### WHAT THE TASK ASKS:
Find the line that holds "This screenshot has height=464, width=572.", then repeat it and each line below it word for word through the end of the listing, leaving out pictures.

### PROVIDED RECORDS:
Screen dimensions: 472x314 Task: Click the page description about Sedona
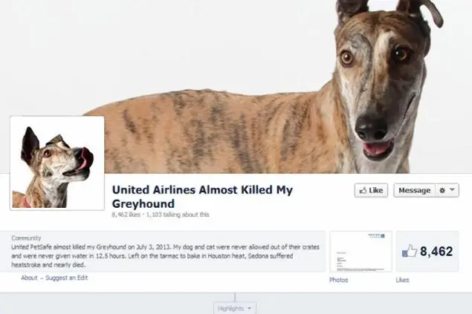(x=165, y=256)
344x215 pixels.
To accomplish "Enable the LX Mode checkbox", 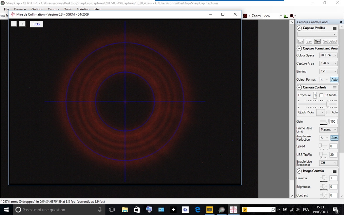I will [x=321, y=95].
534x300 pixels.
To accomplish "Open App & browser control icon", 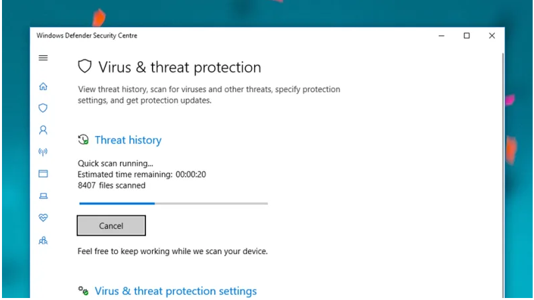I will tap(43, 173).
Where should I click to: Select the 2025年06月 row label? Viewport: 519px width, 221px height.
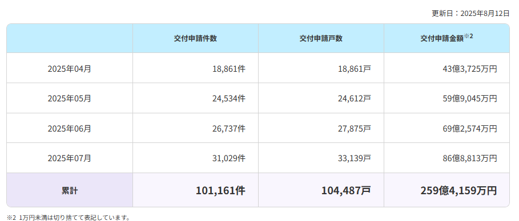70,128
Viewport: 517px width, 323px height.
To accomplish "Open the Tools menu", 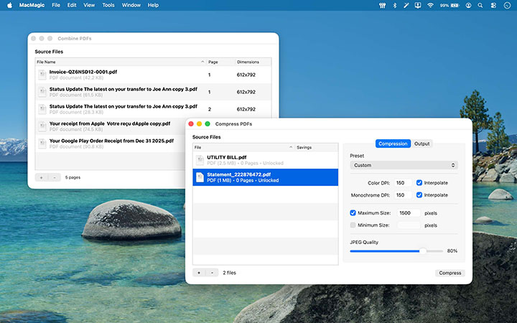I will pyautogui.click(x=108, y=5).
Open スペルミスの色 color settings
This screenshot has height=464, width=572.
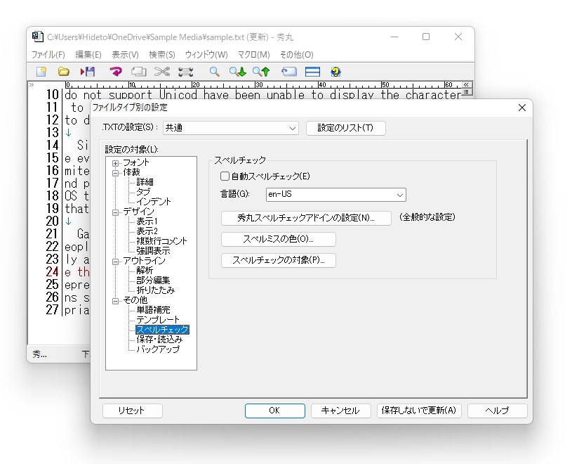pos(279,239)
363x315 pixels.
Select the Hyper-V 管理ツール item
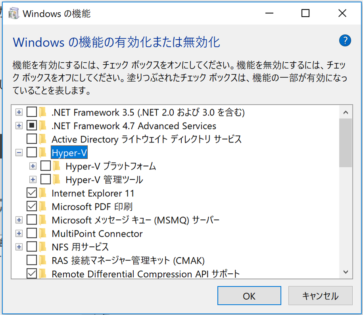pos(104,180)
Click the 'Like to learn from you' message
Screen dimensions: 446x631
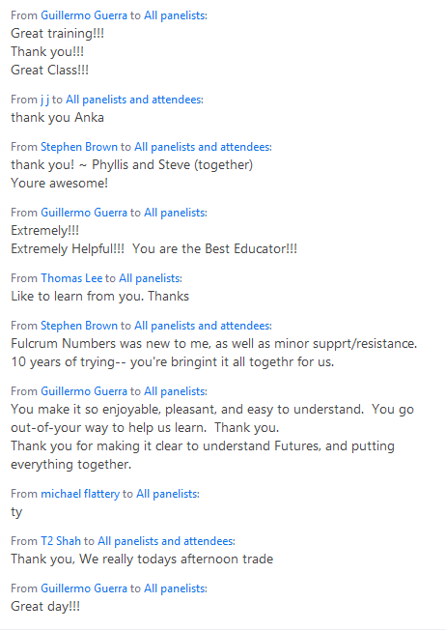tap(99, 297)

### ANSWER SECTION:
This screenshot has height=464, width=572.
pos(279,239)
363x315 pixels.
Select the Hyper-V 管理ツール item
pos(104,180)
Click the 'Like to learn from you' message
Screen dimensions: 446x631
tap(99, 297)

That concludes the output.